--- start of RECORD EXTRACTS ---

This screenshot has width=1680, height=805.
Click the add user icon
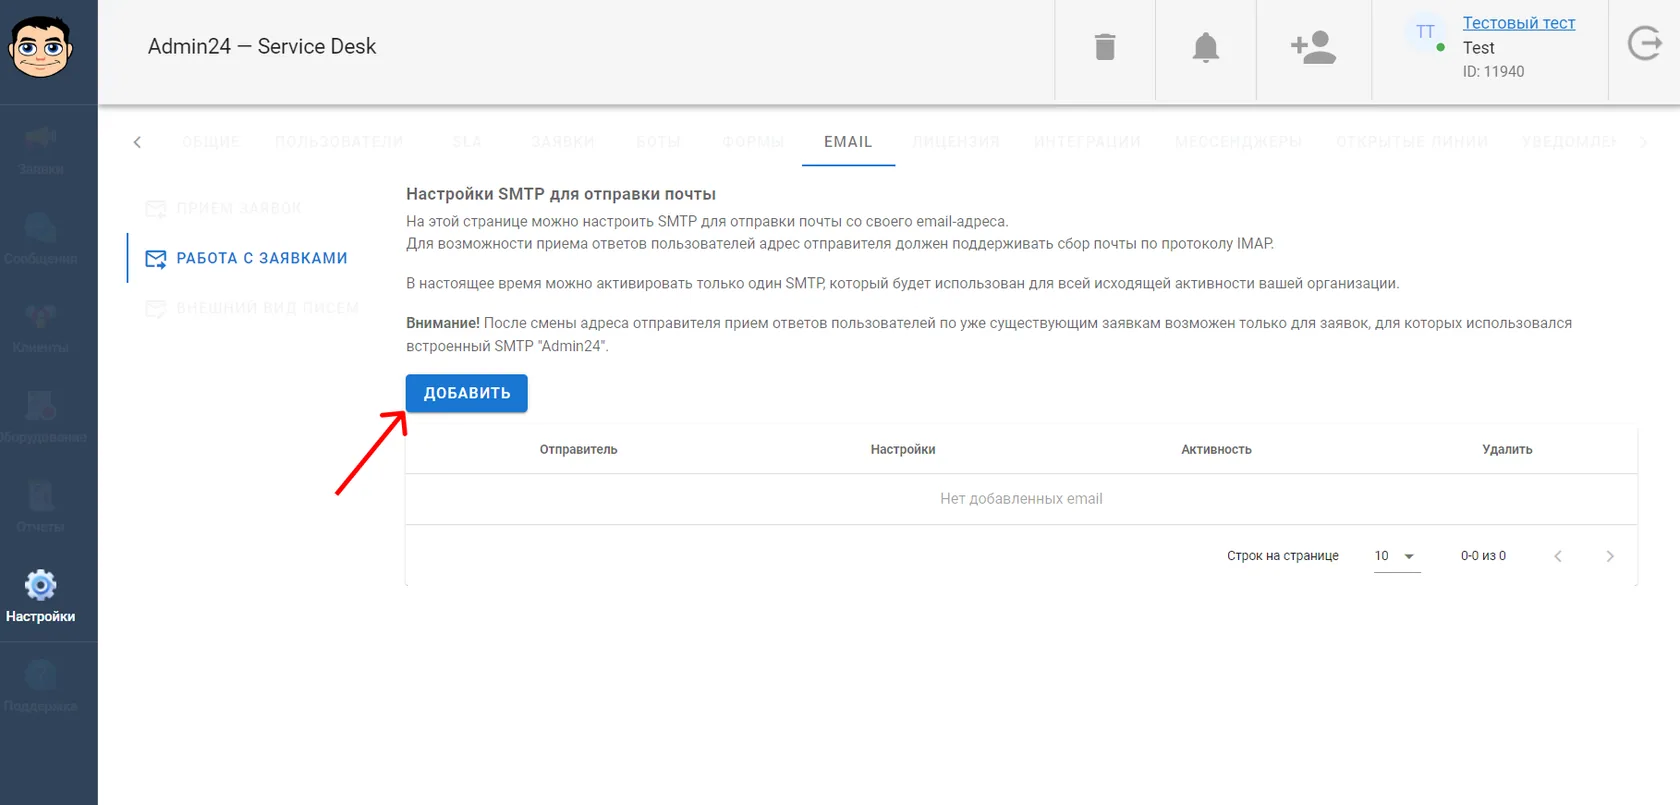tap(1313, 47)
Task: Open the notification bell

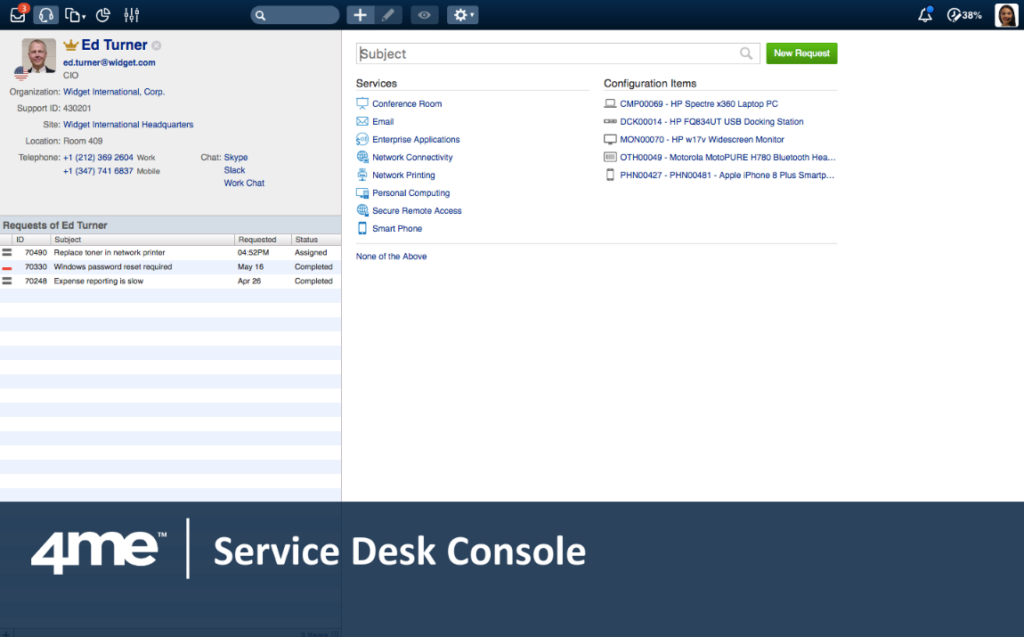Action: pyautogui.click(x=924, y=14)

--- end of RECORD EXTRACTS ---
--- start of RECORD EXTRACTS ---

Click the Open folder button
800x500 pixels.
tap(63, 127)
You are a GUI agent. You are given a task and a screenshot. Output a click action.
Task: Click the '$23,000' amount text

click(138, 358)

--- end of RECORD EXTRACTS ---

• **WHAT IS BEING ASKED**: Echo the rows starting at the line containing "Click the Open folder button" and ending at the line containing "click(138, 358)", with both of those lines included.

• **RESPONSE**:
Click the Open folder button
800x500 pixels.
tap(63, 127)
You are a GUI agent. You are given a task and a screenshot. Output a click action.
Task: Click the '$23,000' amount text

click(138, 358)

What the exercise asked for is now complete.